I don't believe I'd begun swearing yet. There was plenty of time for that to come.
I got an old sheet draped on a hay bale, and tried to catch him by throwing it over him. Nope, he won that contest too. I did my 'woman-crouching-arms out- to-catch- chicken' technique [really good for developing thigh and buttocks, ladies] but he beat at those attempts fair and square.
It was now time for Rooster Round-Up Technique 15, to be used only at dusk, when you are really tired of rooster hunting and just want to go inside and continue your human life, with wine.
I ran around after that damn rooster all over, insisting in no uncertain terms, "Leave this barn at once!!"

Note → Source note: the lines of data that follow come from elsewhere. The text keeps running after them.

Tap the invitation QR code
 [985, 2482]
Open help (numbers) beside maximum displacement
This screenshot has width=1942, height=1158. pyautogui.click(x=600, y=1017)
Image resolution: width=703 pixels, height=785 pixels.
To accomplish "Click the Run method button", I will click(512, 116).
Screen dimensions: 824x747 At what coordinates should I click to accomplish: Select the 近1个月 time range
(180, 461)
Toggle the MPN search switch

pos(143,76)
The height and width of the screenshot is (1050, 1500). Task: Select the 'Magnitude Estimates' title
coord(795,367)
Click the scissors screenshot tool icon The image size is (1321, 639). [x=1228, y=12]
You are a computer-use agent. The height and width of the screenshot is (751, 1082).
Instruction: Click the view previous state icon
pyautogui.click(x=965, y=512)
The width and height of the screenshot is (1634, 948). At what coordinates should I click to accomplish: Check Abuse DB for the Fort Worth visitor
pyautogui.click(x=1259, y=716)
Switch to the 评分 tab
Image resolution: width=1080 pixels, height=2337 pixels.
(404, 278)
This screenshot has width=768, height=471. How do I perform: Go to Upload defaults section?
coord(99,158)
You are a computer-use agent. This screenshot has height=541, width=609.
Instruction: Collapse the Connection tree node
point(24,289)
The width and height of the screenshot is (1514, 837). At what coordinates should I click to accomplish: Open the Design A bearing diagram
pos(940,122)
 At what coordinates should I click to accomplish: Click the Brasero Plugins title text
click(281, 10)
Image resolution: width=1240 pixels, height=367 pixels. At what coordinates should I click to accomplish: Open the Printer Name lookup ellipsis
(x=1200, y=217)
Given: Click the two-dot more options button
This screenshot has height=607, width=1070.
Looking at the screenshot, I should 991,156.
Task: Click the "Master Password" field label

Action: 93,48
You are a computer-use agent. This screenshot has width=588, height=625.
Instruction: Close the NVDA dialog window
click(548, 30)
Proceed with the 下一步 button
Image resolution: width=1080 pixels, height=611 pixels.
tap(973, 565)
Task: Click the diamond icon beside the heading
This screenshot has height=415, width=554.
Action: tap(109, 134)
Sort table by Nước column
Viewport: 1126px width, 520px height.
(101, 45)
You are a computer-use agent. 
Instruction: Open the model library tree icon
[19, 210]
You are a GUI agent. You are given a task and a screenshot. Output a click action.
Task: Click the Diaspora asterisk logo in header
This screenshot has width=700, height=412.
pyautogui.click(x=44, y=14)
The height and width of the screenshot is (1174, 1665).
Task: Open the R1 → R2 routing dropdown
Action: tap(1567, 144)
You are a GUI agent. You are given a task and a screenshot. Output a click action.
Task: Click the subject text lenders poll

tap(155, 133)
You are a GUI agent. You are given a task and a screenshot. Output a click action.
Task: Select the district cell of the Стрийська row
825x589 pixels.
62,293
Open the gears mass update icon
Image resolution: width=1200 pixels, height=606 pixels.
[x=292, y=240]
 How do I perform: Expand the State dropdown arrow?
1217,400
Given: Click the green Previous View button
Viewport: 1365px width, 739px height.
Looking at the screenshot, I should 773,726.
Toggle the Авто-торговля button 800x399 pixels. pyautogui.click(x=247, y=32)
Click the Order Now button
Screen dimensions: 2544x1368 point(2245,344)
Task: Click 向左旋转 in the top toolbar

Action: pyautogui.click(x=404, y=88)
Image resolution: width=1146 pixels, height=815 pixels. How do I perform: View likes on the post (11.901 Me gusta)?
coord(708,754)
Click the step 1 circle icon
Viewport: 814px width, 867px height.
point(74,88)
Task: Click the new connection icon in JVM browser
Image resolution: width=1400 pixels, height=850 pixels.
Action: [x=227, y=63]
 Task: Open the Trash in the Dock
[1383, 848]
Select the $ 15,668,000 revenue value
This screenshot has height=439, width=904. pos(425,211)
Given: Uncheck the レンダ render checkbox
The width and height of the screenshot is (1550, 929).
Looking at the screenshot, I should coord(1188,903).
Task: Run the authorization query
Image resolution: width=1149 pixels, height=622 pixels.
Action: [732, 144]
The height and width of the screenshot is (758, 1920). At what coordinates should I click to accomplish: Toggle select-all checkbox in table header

Oh he left alright, but when he hit that snow outside he went into a panic and retreated to the other older barn. Well, at least he was now 20 feet to the coop. Surely he'll go inside, I thought, and since he's sitting near his coop, he can hear his ladies cooing for him. But I guess the thought of 20 feet of snow was so overwhelming that that darn rooster decided he had no recourse but to go upwards.
"If I stay here, " he must have thought, "that lunatic will get me. If I try to walk in the snow, it's sure to kill me. The roof is my only option."
So there he was, 30 feet up, on a slippery metal barn roof. I calculated how many minutes it would take for me to fall once I got on the roof. Fortunately, right then, Martyn came home.
That's when we started throwing snowballs. As I stood at the next to the top rung of my ladder perch, I was a dictionary picture of an accident waiting to happen. Even though the snowballs were flying, and many hit that darn rooster, he stood his ground.
At this point, it was really getting dark. I had visions of him getting so stuck in the wet snow, that I'd find him there frozen the next day, like a vintage rooster weather vane. I realized we needed to retreat. After all, the idea of approaching to maniacs with snowballs probably was not an option a rooster instinctively would pick. I knew if he came down, and landed somewhere, I could snatch him in the dark, since chickens go comatose in the dark and you can pick them right up.
Martyn left me to my madness, saying, "I'll go inside, he only listens to you anyway." Um, yea, right.
Finally, he started to inch around his roof perch, examining his options. And with one loud rooster squawking, Papa Roo finally came flying down to land in his best National Geographic rooster-looking-like eagle imitation ever.
"Great!" I thought, "We're home free now."
Oh, so naive we humans can be.
Papa Roo had once again fled back to the hay barn, and was wet and unsettled. I considered leaving him in the barn, but knew the temps were dropping. And with a bobcat sighting, I never would have forgiven myself had he died in the night.
So, I waited for the real dark to come, and within about 15 minutes, with the barn light off, I began more rooster snatching techniques. Since he refused to really land anywhere- why would he with a nut like me running around- I had to try the often used "Just go for it" technique - you know that one, you throw your entire body towards the rooster. Unfortunately I fell twice on hand and hips.
Now I was really getting mad.
This is the part of the story I'll edit. I'm never proud of myself when I lose my temper around the animals, and there were pregnant mothers in my presence. There's really nothing sadder than a grown 51 year old woman swearing at a rooster. And I used all my favorite terms in colorful combinations.
Well, finally, Papa Roo landed on a gate, and due to the darkness, I was able to grab him from behind. You would have thought I was killing him from his screams, which of course is exactly how he felt, poor fellow. Once I caught him, I returned to my loving Apifera goddess personality I attempt to embody each day, and I consoled him as we walked back tot he coop.
"I'm really so sorry, Roo. It was for your own good. I apologize for calling you an ass, really, I do. Please forgive all the feathers I ripped out of you too, I'll use them for something special, I promise."
I put him in the coop, and the ladies did their greetings. Papa Roo strutted in there like the man he was,
"Ladies, I've just been checking out the snow, making sure it's safe for all of us, everything is under control, no worries."
Men...can't live with 'em, can't live without 'em.